Conversely, Libya’s opposition appears stronger than generally credited in the Western media. A thriving underground may not have yielded initial organization, but the revolutionary wellspring that rippled across Libya demonstrates a true uprising from the beginning. People of all ages and backgrounds created a great deal in a short amount of time. Although the NTC has a ways to grow before assuming a full-fledged government, Libya's revolutionaries learned from their mistakes, slowed down, and improved their performance as a political organization and guerrilla army.

Removing a dictator without advancing the quality of life could result in stalemate between the new government and people. However Libya’s umbrella of civil servants and activists shows no visible intentions of pulling a Hamas.

While NATO’s enhancement is obviously responsible for part of the NTC’s success, Tripoli’s “Operation Mermaid Dawn” highlights a rising cohesion within the structure. On top of political and military objectives, a surprise attack and symbolic date - the conquest of Mecca - generated maximum psychological effect. As the NTC gradually advanced west and east on a collision course, other troops infiltrated city over a period of weeks and smuggled in weapons (likely supplied by NATO). The NTC was able to converge on Tripoli at the assigned date, shipping in fighters from the east and advancing its western front straight into the capital.

Here the Tripoli Brigade, a unit of the National Liberation Army, spearheaded “Mermaid’s Dawn” and fulfilled its ultimate objective after months of grueling mountain warfare. The Brigade’s leader, Mahdi al-Harati, had returned from Ireland only to flee Tripoli’s initial crackdown in February. After regrouping in Benghazi with a select cadre, al-Harati and his men received UAE training in opposition territory before transferring to the Nafusa Mountains, where they would prove instrumental in the opposition’s takeover. The 500-man unit, which al-Harati claims is strictly civilian in nature, pushed the front into Tripoli under heavy NATO bombardment.

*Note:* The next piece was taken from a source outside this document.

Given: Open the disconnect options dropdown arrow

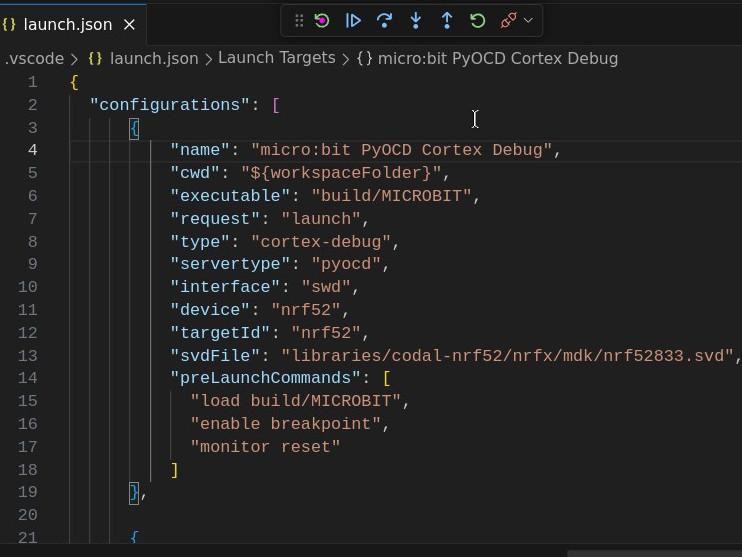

The NTC’s relative purity and organization affords the surest countermeasure against radical Islamic groups. Terrorism works best when the system is broken; a nationalist movement will negate militant influence from al-Qaeda or other radical offshoots so long as the opposition continues to function politically. Groups like the Libyan Islamic Fighting Group (LIFG), now styled the Libyan Islamic Movement, could thrive if the opposition fails to perform, but will be marginalized in the opposite outcomes Libya’s many barriers.

It helps that NATO’s limited invasion falls short of Iraq’s massive occupation, that the opposition has willingly accepted the burden of governance and could reject a substantial foreign presence. Neocons and neoliberals may have simply learned to scale back America’s democracy promotion, but the NTC also demanded Western assistance amidst Gaddafi’s slaughter. Libyan revolutionaries cheered when NATO finally came to the rescue, and remain grateful when they could be aggravated by Western inaction.

Libya operates in a new age, shielded from extremist influences by the collective goodwill flowing from the Arab Spring. This effect works on multiple levels; first inspired by Tunisians and Egyptians, Libyans just became inspiration for protesters across the region. The “spirit of the times” has generated an enormous counterbalance against al-Qaeda, a tilt in favor of real democracy, and Western governments must ride this wave. They must support the end of authoritarianism in the Middle East and Africa - in Egypt, Libya, Syria, Yemen, Bahrain, Jordan and ultimately Saudi Arabia.

Western governments don’t seem to realize that they have more to lose through inaction than action. Rather than ignoring the revolutionaries completely or protecting “friendly” regimes, all protesters should receive equal attention for as long as their struggles last.